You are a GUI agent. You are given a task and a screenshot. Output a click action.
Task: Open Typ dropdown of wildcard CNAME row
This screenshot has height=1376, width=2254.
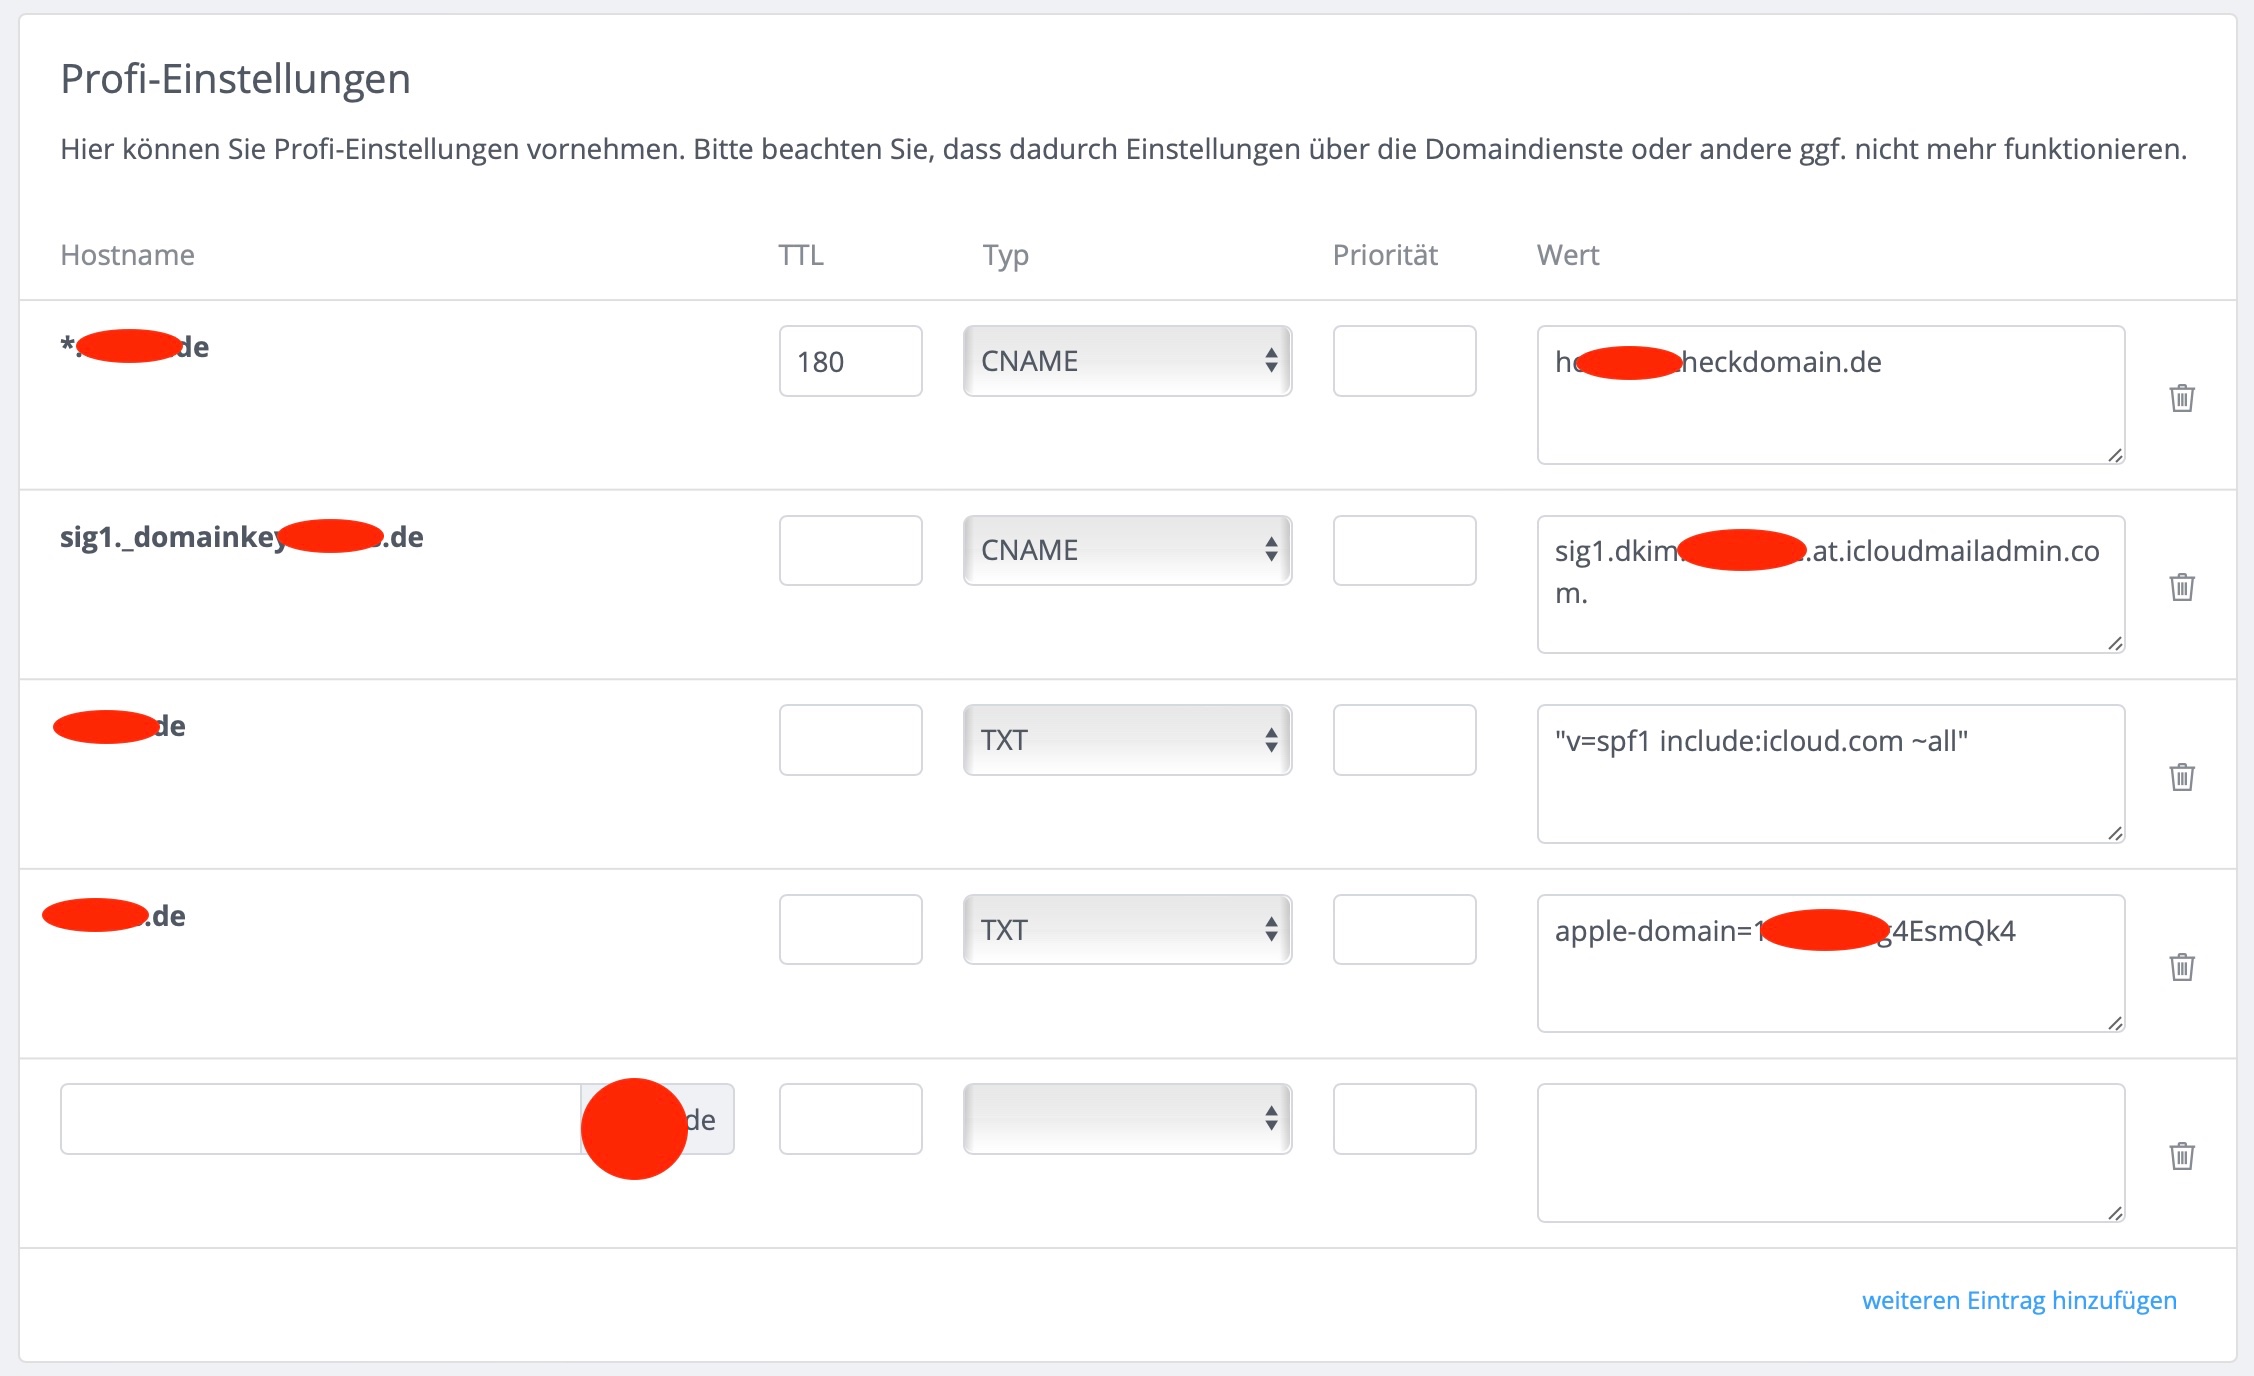pyautogui.click(x=1127, y=361)
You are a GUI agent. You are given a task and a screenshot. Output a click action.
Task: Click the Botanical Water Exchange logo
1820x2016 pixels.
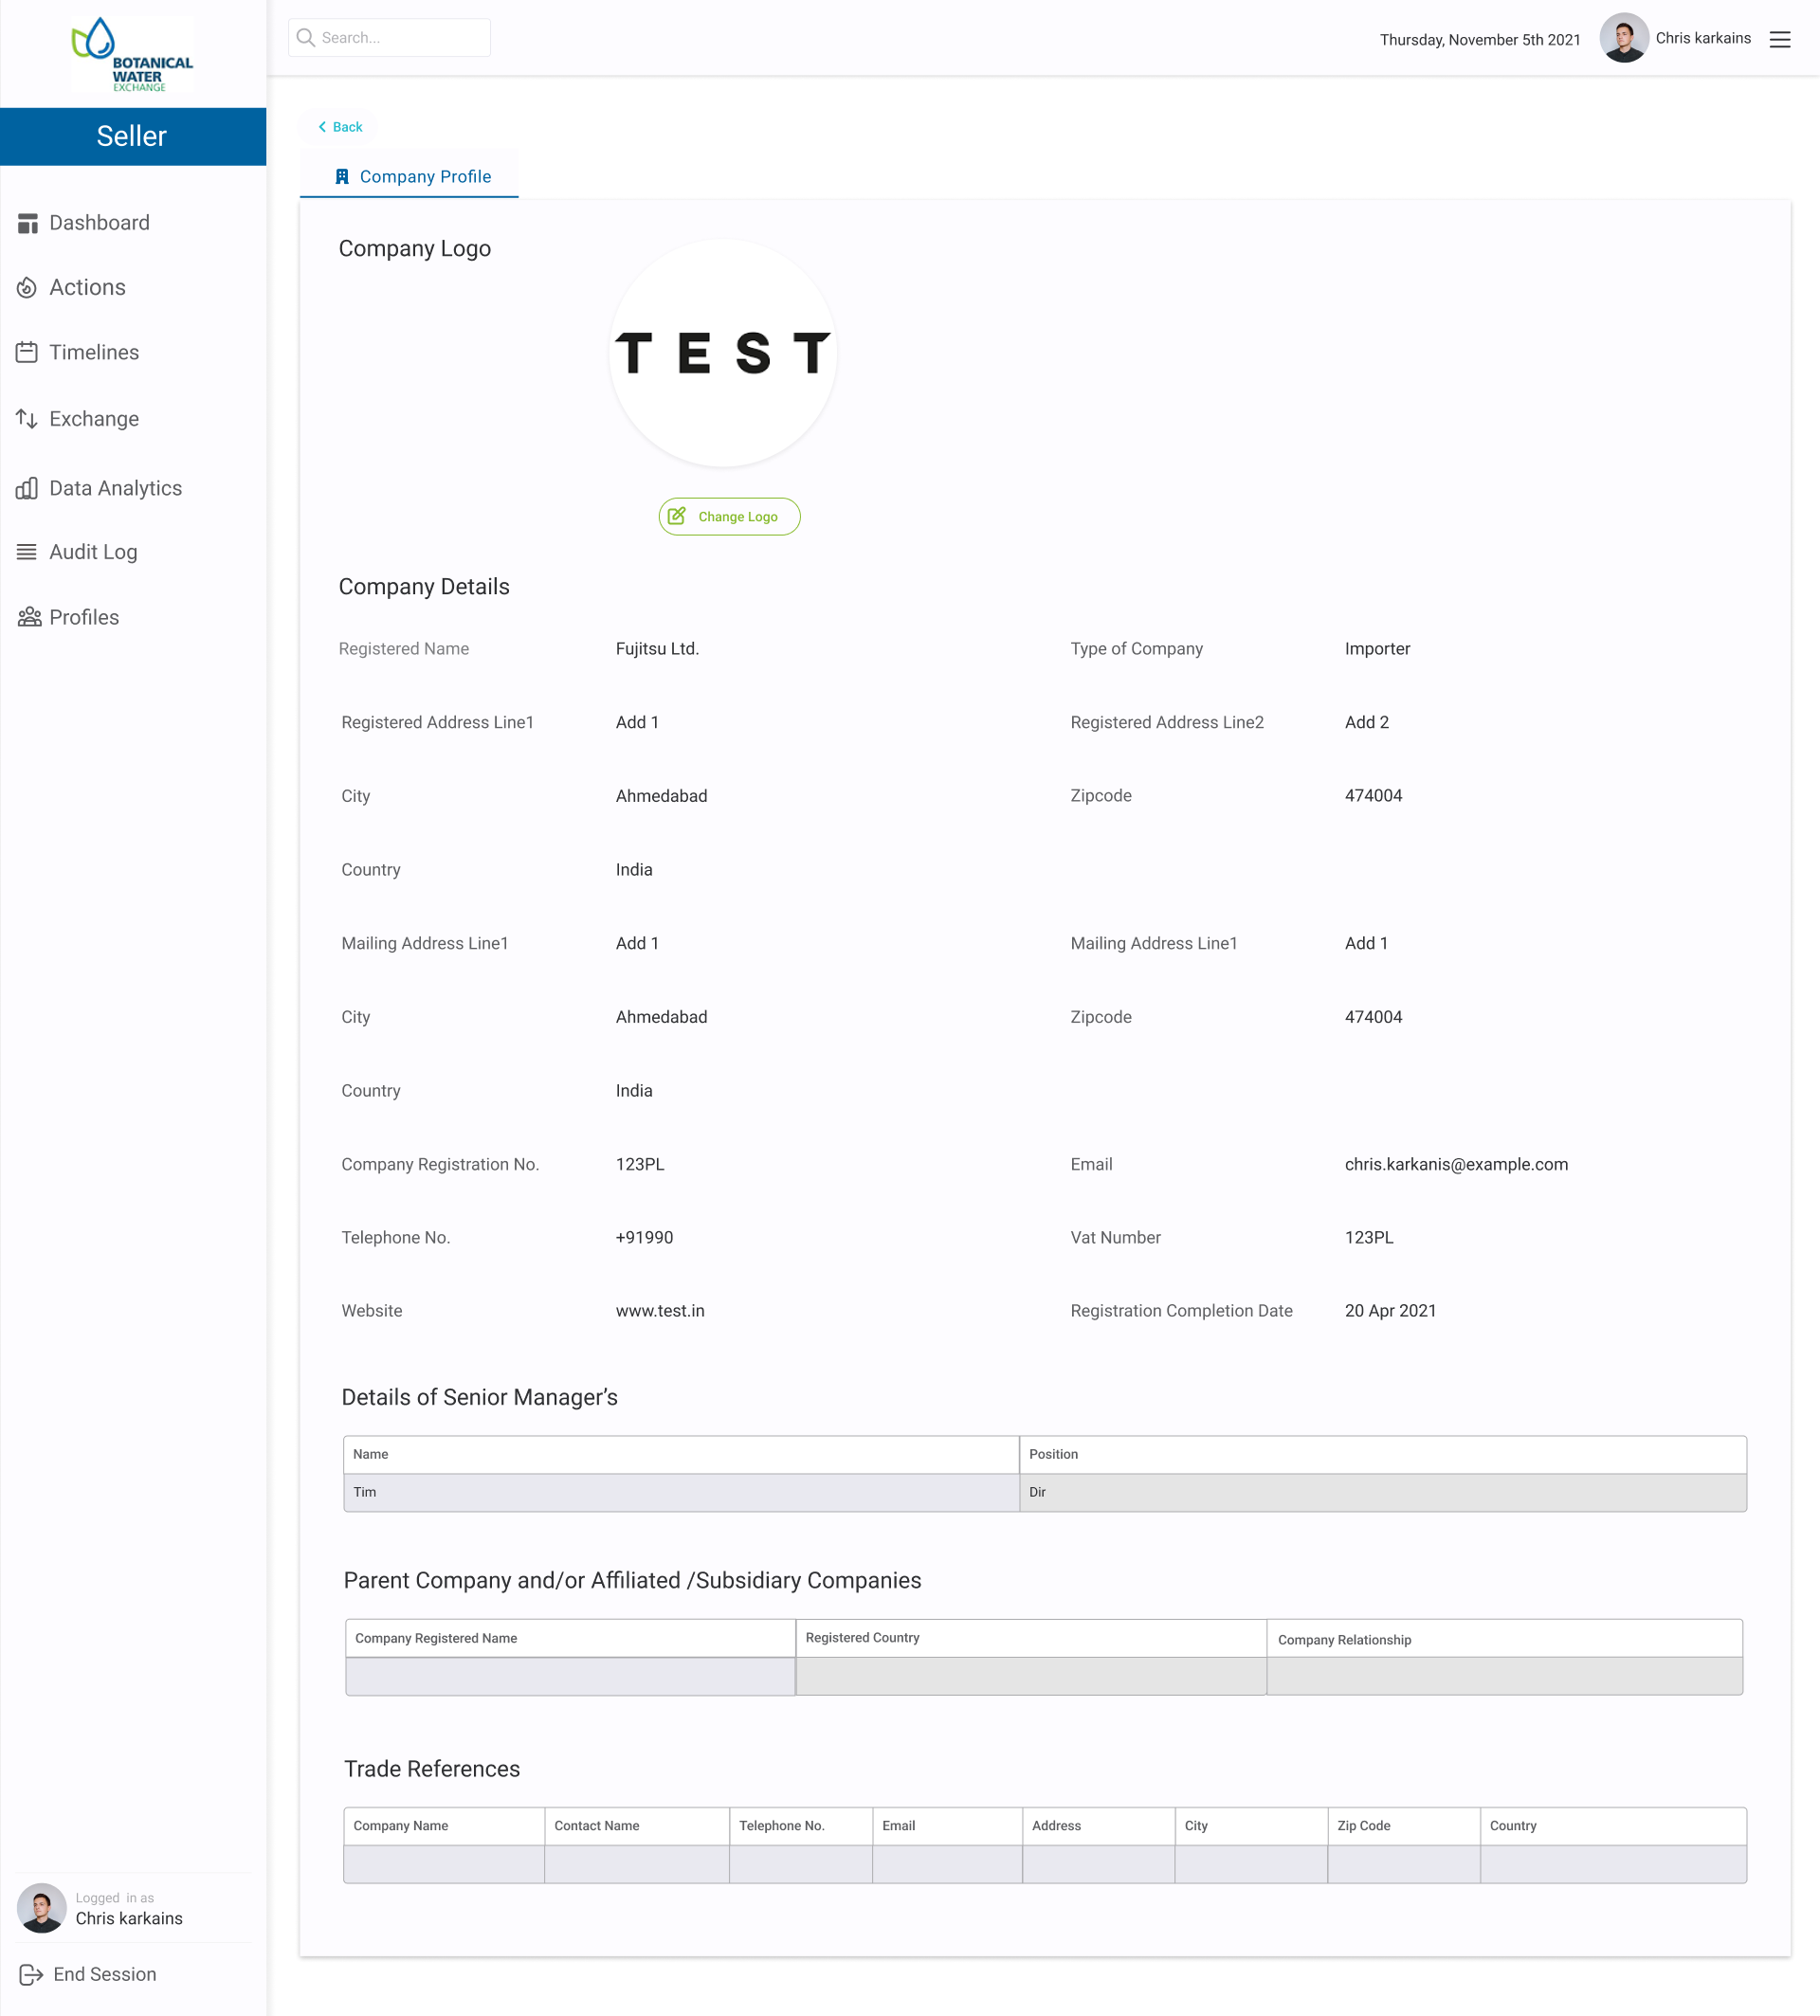coord(133,54)
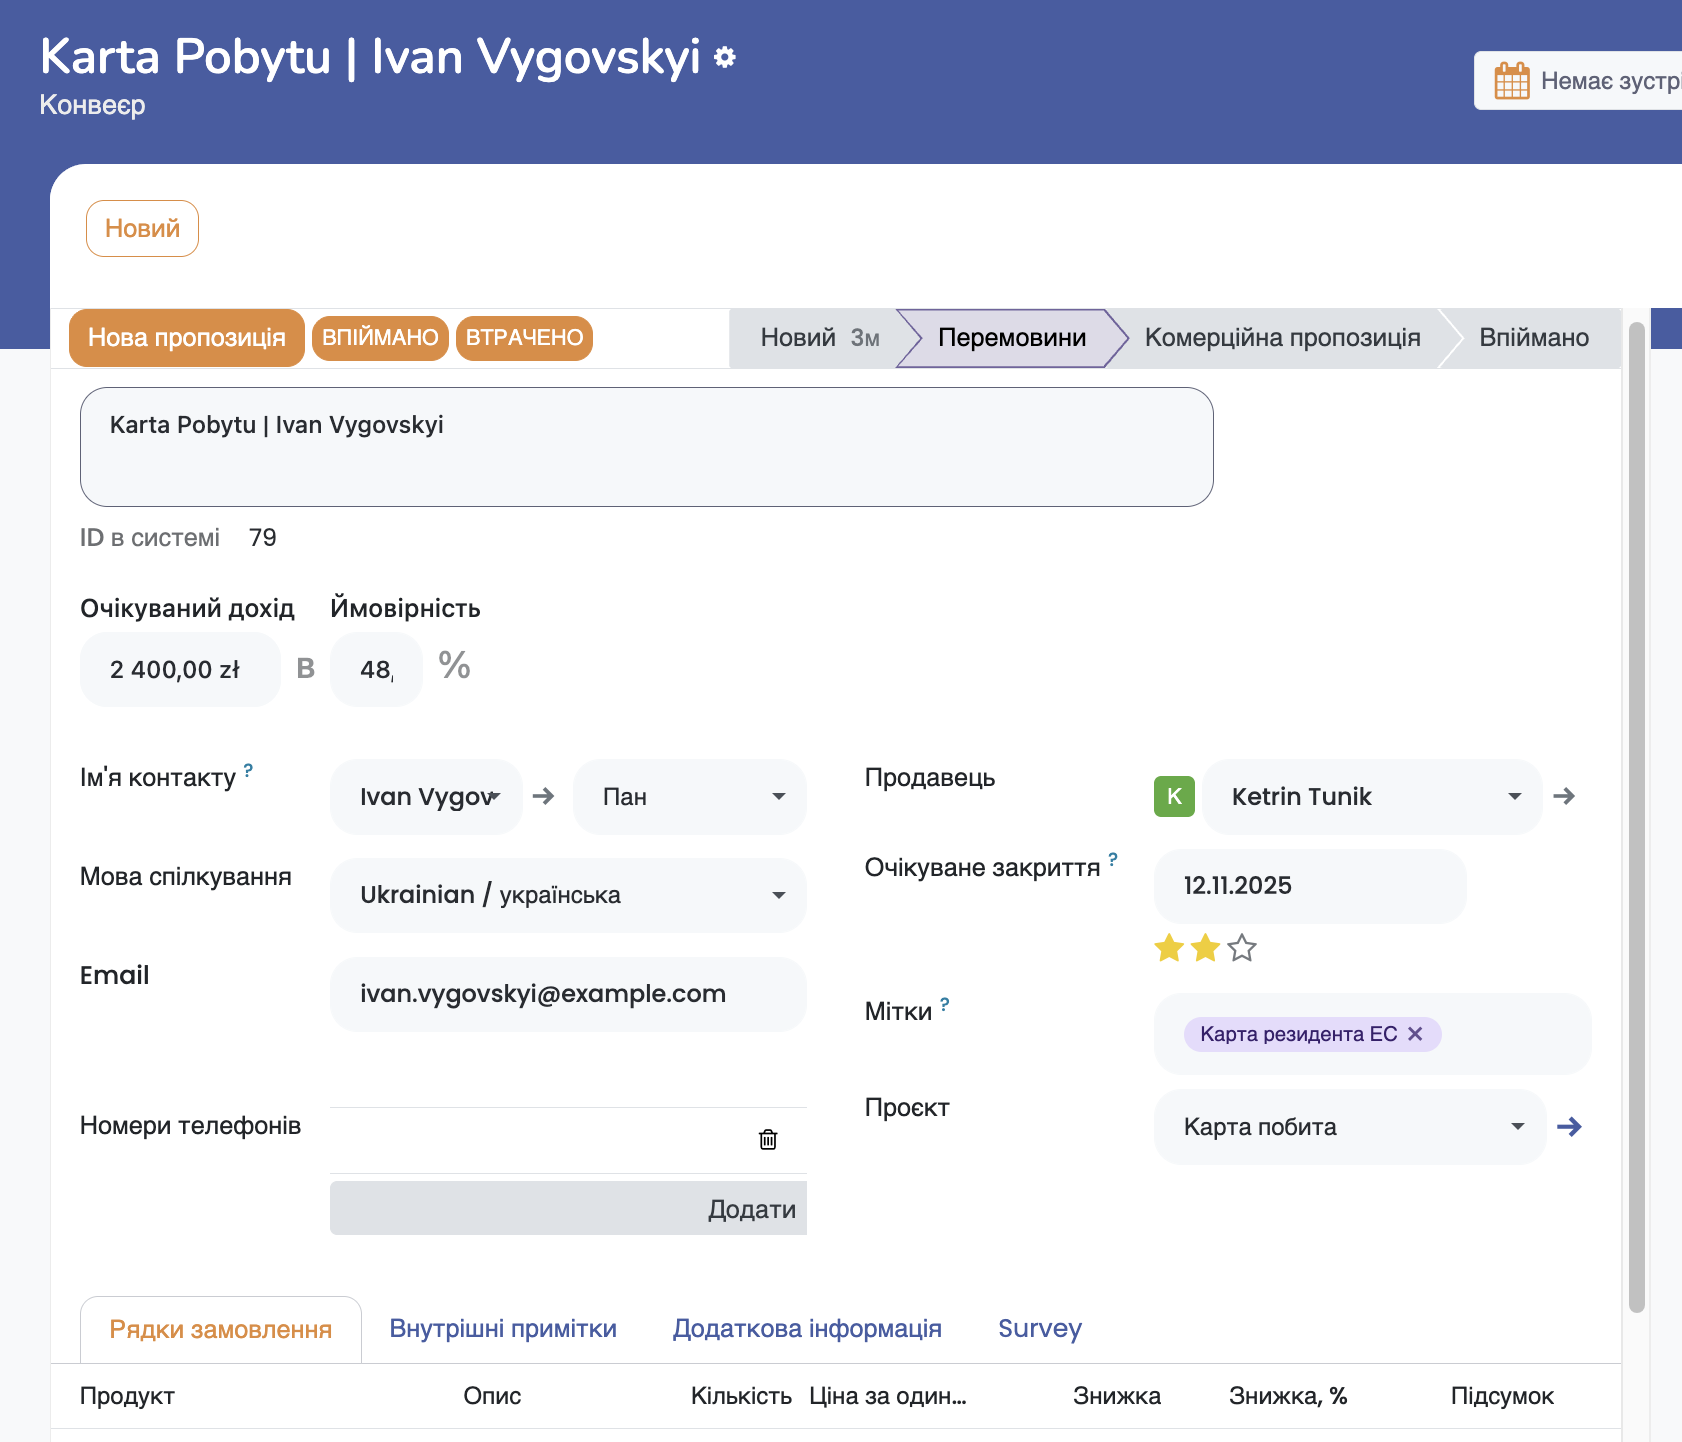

Exercise requirements. Could you print all of the entries exactly, skipping the images?

Answer.
You are a GUI agent. You are given a task and a screenshot. Output a click action.
Task: Open Typ dropdown of wildcard CNAME row
This screenshot has height=1376, width=2254.
pyautogui.click(x=1127, y=361)
You are a GUI agent. You are given a task and a screenshot. Output a click action.
Task: Click the Botanical Water Exchange logo
1820x2016 pixels.
coord(133,54)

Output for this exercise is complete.